Some tree remnants were dated as far back as AD 720 [27]. Maximum density of the trees estimated by the number of tree remnants (50–60 trees/ha) was observed from the end of the 12th century to the second half of the 13th century. After 1280–1300, the number of trees started declining, reaching a minimum between AD 1360 and 1450. The next period of tree abundance occurred from AD 1660 to 1740. The next decline started after 1730. It was found that the second minimum number of trees occurred in the second half of the 19th century [27,28]. The trends described were confirmed by dendrochronological dating of tree remnants in a high-elevation transect located 5 km northeast from the upper-right corner of the study area [29].
Figure 5a demonstrates that the maximum number of larch specimens from the 1–10 year age category (yellow dots) is surrounded by trees from the 11–40 and 40+ age categories. This pattern can be due to several reasons, including presence of the trees in fruiting stage that serve as a semination source for the territory, and protection of younger trees from snow abrasion by larger trees [8,17,27]. The map presented in Figure 5b is based on a recent satellite image [17] and supports a previous conclusion that mature modern trees did not yet reach some parts of the study area where trees grew previously. Spatial resolution for drone images is greater than the resolution for previously used satellite images, and it was impossible to recognize smaller trees from younger generations of Siberian larch on satellite images.
It is necessary to note certain specifics of recognizing trees on drone images that can affect location determination of young larch specimens. Tree crowns can block young specimens from an observer. Usually, the sites with large mature trees (lower part of the treeline ecotone) have a well-developed live ground cover including a shrub layer composed of dwarf birch (Betula nana L.), lichens, and green mosses. Natural recovery of larch trees in these areas is hampered because seeds cannot obtain access to the mineralized soil layer, while seedlings are subject to severe competitive impact from other plant species occupying lower vegetation layers.
Results of processing drone images and data analysis demonstrate that individual Siberian larch trees belonging to the 1–10 and 11–40 year age intervals already occupied multiple habitats with no tree remnants or a small number of remnants (Figure 6). Densities of modern trees did not yet reach density values that existed in the past on two sites: around the elevation mark of 313 m, and between 204 and 216 m.
Locations of tree remnants indicate parts of the study area that were favorable for the growth of woody vegetation in the past. However, that does not mean that similar favorable conditions currently exist in the same spots. For example, there are a relatively small number of modern trees on-site with numerous tree remnants in the area between the elevation marks of 216 and 204 m. This is due to the fact that in the past, after death of the trees, upper horizons of the soil were eroded by temporary watercourses, exposing many rocks with no fine soil in between (as it was eroded annually). Competition from a well-developed shrub layer of dwarf birch on some parts of this site also makes it difficult to populate it with larch. We also cannot claim that wood remnants themselves can contribute to the restoration of woody vegetation in places it previously grew.

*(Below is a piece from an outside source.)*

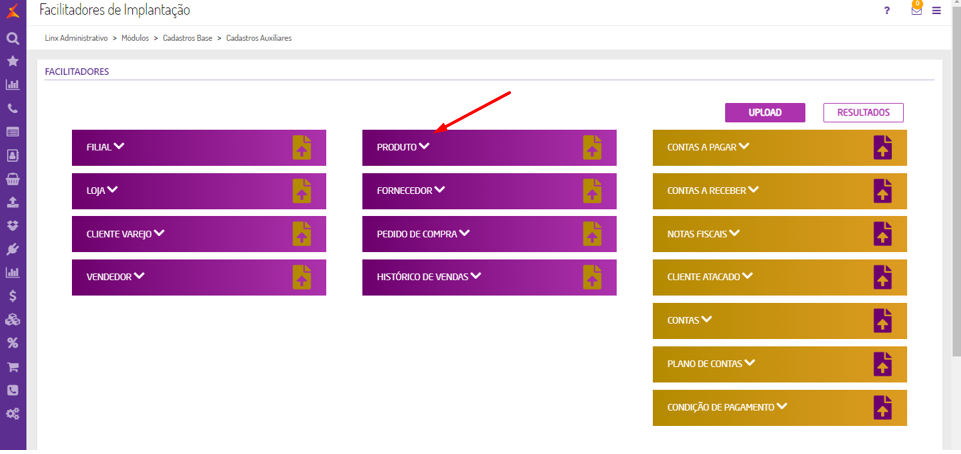This screenshot has height=454, width=961.
Task: Click the dollar sign sidebar icon
Action: point(13,296)
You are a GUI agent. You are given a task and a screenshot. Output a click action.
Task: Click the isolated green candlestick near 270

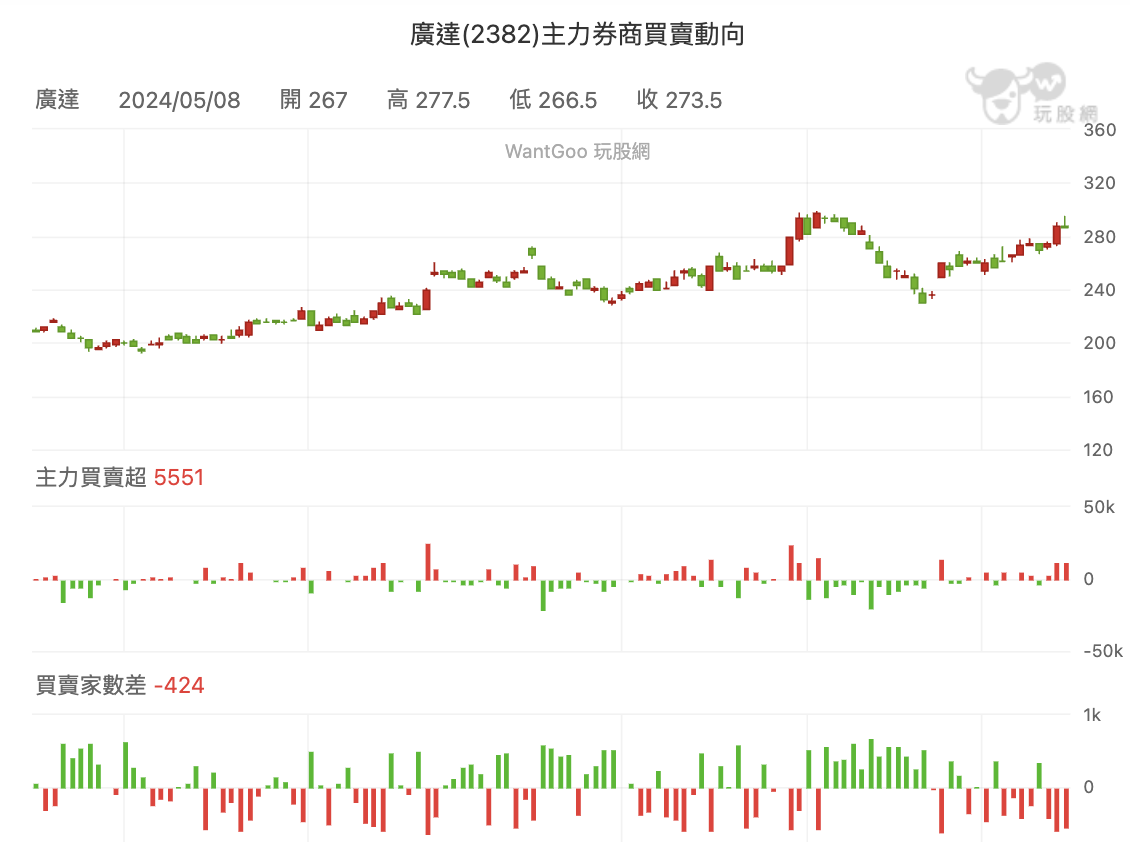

Convincing evidence for the absence of wildfires and other catastrophic phenomena, as well as lacking evidence of significant anthropogenic impact on woody vegetation in the study area, indicate high probability that forest dynamics in the region can be generally attributed to climate change [27].
Dendrochronological dating of tree remnants cannot indicate the cause of death for particular trees. The assumption on the fact that expansion of woody vegetation into forest tundra and tundra is associated with an increase in air temperature is confirmed by results obtained during dendrochronological studies [27,28] and radiocarbon-dating of woody remnants of Scots pine (Pinus sylvestris L.) in the northern Swedish Scandes [30].
An earlier start of the growing season is essential for the expansion of woody vegetation into the mountain tundra. For example, the temperature increase in May from −2.4 °C in 1883–1920 to −0.1 °C in 2005–2014 led to an increase in duration of the growing season by 5–7 days [29]. The average temperature for July from the beginning of the 1880s to the end of the 1990s increased from 13.8 °C to 14.3 °C, and the average temperature of June and July, which is critical for tree growth, increased by 0.9 °C [31]. The mean annual temperature from the beginning of 20th to the beginning of the 21st century increased by about 3 °C [17].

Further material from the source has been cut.